What is needed is an exact copy of all the entries.

SUPPLIED DATA START

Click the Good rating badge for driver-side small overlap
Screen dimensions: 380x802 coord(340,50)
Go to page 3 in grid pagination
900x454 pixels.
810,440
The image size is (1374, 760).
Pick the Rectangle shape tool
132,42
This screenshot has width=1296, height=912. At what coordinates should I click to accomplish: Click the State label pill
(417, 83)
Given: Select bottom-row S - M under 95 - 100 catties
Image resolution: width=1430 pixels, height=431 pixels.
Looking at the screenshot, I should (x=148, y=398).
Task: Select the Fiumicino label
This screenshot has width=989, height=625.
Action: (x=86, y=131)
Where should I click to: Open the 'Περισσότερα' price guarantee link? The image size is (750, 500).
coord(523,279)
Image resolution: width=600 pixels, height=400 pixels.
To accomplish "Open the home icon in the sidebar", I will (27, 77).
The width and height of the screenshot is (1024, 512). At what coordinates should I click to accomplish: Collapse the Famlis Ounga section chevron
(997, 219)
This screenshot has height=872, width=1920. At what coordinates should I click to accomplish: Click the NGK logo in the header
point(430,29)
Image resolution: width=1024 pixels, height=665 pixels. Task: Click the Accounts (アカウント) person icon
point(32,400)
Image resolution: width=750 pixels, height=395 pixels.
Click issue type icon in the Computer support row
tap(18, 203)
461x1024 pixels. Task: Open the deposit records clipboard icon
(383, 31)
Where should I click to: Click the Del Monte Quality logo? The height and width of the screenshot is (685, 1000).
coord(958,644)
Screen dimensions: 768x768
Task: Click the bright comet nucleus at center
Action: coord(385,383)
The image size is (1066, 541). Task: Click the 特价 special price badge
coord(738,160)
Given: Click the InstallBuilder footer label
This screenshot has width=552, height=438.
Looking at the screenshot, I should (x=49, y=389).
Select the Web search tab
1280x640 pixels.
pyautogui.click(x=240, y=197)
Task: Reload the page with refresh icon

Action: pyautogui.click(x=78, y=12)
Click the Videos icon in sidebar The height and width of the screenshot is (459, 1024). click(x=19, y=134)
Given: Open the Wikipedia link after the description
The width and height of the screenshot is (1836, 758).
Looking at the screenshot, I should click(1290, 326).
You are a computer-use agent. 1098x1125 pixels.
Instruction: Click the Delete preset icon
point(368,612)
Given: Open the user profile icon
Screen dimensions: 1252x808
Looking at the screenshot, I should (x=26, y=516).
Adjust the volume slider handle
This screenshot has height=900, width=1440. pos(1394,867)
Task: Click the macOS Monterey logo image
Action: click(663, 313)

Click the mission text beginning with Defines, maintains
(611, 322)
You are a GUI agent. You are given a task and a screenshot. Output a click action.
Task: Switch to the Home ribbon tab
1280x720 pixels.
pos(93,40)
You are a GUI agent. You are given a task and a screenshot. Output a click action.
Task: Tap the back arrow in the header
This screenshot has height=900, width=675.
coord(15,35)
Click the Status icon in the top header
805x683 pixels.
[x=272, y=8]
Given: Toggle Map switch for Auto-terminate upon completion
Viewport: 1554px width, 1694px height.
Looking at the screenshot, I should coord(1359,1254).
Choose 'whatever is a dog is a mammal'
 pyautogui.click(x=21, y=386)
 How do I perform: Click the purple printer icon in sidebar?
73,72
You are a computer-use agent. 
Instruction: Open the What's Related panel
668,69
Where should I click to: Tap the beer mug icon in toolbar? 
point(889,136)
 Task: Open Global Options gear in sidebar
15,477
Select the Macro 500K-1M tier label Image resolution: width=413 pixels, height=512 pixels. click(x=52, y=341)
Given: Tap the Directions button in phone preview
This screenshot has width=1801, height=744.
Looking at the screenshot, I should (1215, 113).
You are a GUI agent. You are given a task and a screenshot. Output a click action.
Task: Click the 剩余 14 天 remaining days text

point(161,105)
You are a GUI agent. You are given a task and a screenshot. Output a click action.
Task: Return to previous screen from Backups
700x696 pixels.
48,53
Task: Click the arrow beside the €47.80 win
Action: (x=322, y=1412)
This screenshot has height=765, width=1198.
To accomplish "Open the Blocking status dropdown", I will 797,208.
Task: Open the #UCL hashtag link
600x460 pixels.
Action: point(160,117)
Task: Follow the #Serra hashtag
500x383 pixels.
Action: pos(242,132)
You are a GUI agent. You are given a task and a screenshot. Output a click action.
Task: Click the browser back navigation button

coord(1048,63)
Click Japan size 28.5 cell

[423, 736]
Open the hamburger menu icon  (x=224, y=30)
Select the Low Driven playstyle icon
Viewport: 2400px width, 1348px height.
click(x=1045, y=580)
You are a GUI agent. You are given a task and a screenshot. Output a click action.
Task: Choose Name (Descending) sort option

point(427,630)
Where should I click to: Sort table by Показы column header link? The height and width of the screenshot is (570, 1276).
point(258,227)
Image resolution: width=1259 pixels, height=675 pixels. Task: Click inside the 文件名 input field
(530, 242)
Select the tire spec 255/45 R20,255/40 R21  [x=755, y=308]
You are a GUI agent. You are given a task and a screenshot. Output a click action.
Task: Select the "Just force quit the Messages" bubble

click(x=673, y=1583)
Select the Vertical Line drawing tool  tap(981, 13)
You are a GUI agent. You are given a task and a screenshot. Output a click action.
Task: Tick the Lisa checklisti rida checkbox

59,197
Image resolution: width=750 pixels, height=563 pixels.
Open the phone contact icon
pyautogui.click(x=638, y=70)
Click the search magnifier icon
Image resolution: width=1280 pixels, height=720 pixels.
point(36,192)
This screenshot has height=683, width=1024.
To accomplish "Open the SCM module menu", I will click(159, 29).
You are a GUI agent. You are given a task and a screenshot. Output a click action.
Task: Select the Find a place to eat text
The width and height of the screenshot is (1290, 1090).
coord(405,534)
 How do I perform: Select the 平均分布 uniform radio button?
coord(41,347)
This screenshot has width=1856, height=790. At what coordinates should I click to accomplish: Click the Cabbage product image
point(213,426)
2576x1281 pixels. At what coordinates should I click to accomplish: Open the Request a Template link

SUPPLIED DATA END

| EXERCISE RESULT |
Click the Good rating badge for driver-side small overlap
Screen dimensions: 380x802 coord(340,50)
Go to page 3 in grid pagination
900x454 pixels.
810,440
The image size is (1374, 760).
Pick the Rectangle shape tool
132,42
This screenshot has width=1296, height=912. At what coordinates should I click to accomplish: Click the State label pill
(417, 83)
Given: Select bottom-row S - M under 95 - 100 catties
Image resolution: width=1430 pixels, height=431 pixels.
Looking at the screenshot, I should (x=148, y=398).
Task: Select the Fiumicino label
This screenshot has width=989, height=625.
Action: (x=86, y=131)
Where should I click to: Open the 'Περισσότερα' price guarantee link? The image size is (750, 500).
coord(523,279)
Image resolution: width=600 pixels, height=400 pixels.
To accomplish "Open the home icon in the sidebar", I will (27, 77).
The width and height of the screenshot is (1024, 512). At what coordinates should I click to accomplish: Collapse the Famlis Ounga section chevron
(997, 219)
This screenshot has height=872, width=1920. At what coordinates should I click to accomplish: Click the NGK logo in the header
point(430,29)
Image resolution: width=1024 pixels, height=665 pixels. Task: Click the Accounts (アカウント) person icon
point(32,400)
Image resolution: width=750 pixels, height=395 pixels.
Click issue type icon in the Computer support row
tap(18, 203)
461x1024 pixels. Task: Open the deposit records clipboard icon
(383, 31)
Where should I click to: Click the Del Monte Quality logo? The height and width of the screenshot is (685, 1000).
coord(958,644)
Screen dimensions: 768x768
Task: Click the bright comet nucleus at center
Action: coord(385,383)
The image size is (1066, 541). Task: Click the 特价 special price badge
coord(738,160)
Given: Click the InstallBuilder footer label
This screenshot has width=552, height=438.
Looking at the screenshot, I should (x=49, y=389).
Select the Web search tab
1280x640 pixels.
pyautogui.click(x=240, y=197)
Task: Reload the page with refresh icon

Action: pyautogui.click(x=78, y=12)
Click the Videos icon in sidebar The height and width of the screenshot is (459, 1024). click(x=19, y=134)
Given: Open the Wikipedia link after the description
The width and height of the screenshot is (1836, 758).
Looking at the screenshot, I should click(1290, 326).
You are a computer-use agent. 1098x1125 pixels.
Instruction: Click the Delete preset icon
point(368,612)
Given: Open the user profile icon
Screen dimensions: 1252x808
Looking at the screenshot, I should (x=26, y=516).
Adjust the volume slider handle
This screenshot has height=900, width=1440. pos(1394,867)
Task: Click the macOS Monterey logo image
Action: click(663, 313)

Click the mission text beginning with Defines, maintains
(611, 322)
You are a GUI agent. You are given a task and a screenshot. Output a click action.
Task: Switch to the Home ribbon tab
1280x720 pixels.
pos(93,40)
You are a GUI agent. You are given a task and a screenshot. Output a click action.
Task: Tap the back arrow in the header
This screenshot has height=900, width=675.
coord(15,35)
Click the Status icon in the top header
805x683 pixels.
[x=272, y=8]
Given: Toggle Map switch for Auto-terminate upon completion
Viewport: 1554px width, 1694px height.
Looking at the screenshot, I should coord(1359,1254).
Choose 'whatever is a dog is a mammal'
 pyautogui.click(x=21, y=386)
 How do I perform: Click the purple printer icon in sidebar?
73,72
You are a computer-use agent. 
Instruction: Open the What's Related panel
668,69
Where should I click to: Tap the beer mug icon in toolbar? 
point(889,136)
 Task: Open Global Options gear in sidebar
15,477
Select the Macro 500K-1M tier label Image resolution: width=413 pixels, height=512 pixels. click(x=52, y=341)
Given: Tap the Directions button in phone preview
This screenshot has width=1801, height=744.
Looking at the screenshot, I should (1215, 113).
You are a GUI agent. You are given a task and a screenshot. Output a click action.
Task: Click the 剩余 14 天 remaining days text

point(161,105)
You are a GUI agent. You are given a task and a screenshot. Output a click action.
Task: Return to previous screen from Backups
700x696 pixels.
48,53
Task: Click the arrow beside the €47.80 win
Action: (x=322, y=1412)
This screenshot has height=765, width=1198.
To accomplish "Open the Blocking status dropdown", I will 797,208.
Task: Open the #UCL hashtag link
600x460 pixels.
Action: point(160,117)
Task: Follow the #Serra hashtag
500x383 pixels.
Action: pos(242,132)
You are a GUI agent. You are given a task and a screenshot. Output a click action.
Task: Click the browser back navigation button

coord(1048,63)
Click Japan size 28.5 cell

[423, 736]
Open the hamburger menu icon  (x=224, y=30)
Select the Low Driven playstyle icon
Viewport: 2400px width, 1348px height.
click(x=1045, y=580)
You are a GUI agent. You are given a task and a screenshot. Output a click action.
Task: Choose Name (Descending) sort option

point(427,630)
Where should I click to: Sort table by Показы column header link? The height and width of the screenshot is (570, 1276).
point(258,227)
Image resolution: width=1259 pixels, height=675 pixels. Task: Click inside the 文件名 input field
(530, 242)
Select the tire spec 255/45 R20,255/40 R21  [x=755, y=308]
You are a GUI agent. You are given a task and a screenshot. Output a click action.
Task: Select the "Just force quit the Messages" bubble

click(x=673, y=1583)
Select the Vertical Line drawing tool  tap(981, 13)
You are a GUI agent. You are given a task and a screenshot. Output a click action.
Task: Tick the Lisa checklisti rida checkbox

59,197
Image resolution: width=750 pixels, height=563 pixels.
Open the phone contact icon
pyautogui.click(x=638, y=70)
Click the search magnifier icon
Image resolution: width=1280 pixels, height=720 pixels.
point(36,192)
This screenshot has height=683, width=1024.
To accomplish "Open the SCM module menu", I will click(159, 29).
You are a GUI agent. You are given a task and a screenshot. Output a click action.
Task: Select the Find a place to eat text
The width and height of the screenshot is (1290, 1090).
coord(405,534)
 How do I perform: Select the 平均分布 uniform radio button?
coord(41,347)
This screenshot has width=1856, height=790. At what coordinates should I click to accomplish: Click the Cabbage product image
point(213,426)
2576x1281 pixels. At what coordinates should I click to accomplish: Open the Request a Template link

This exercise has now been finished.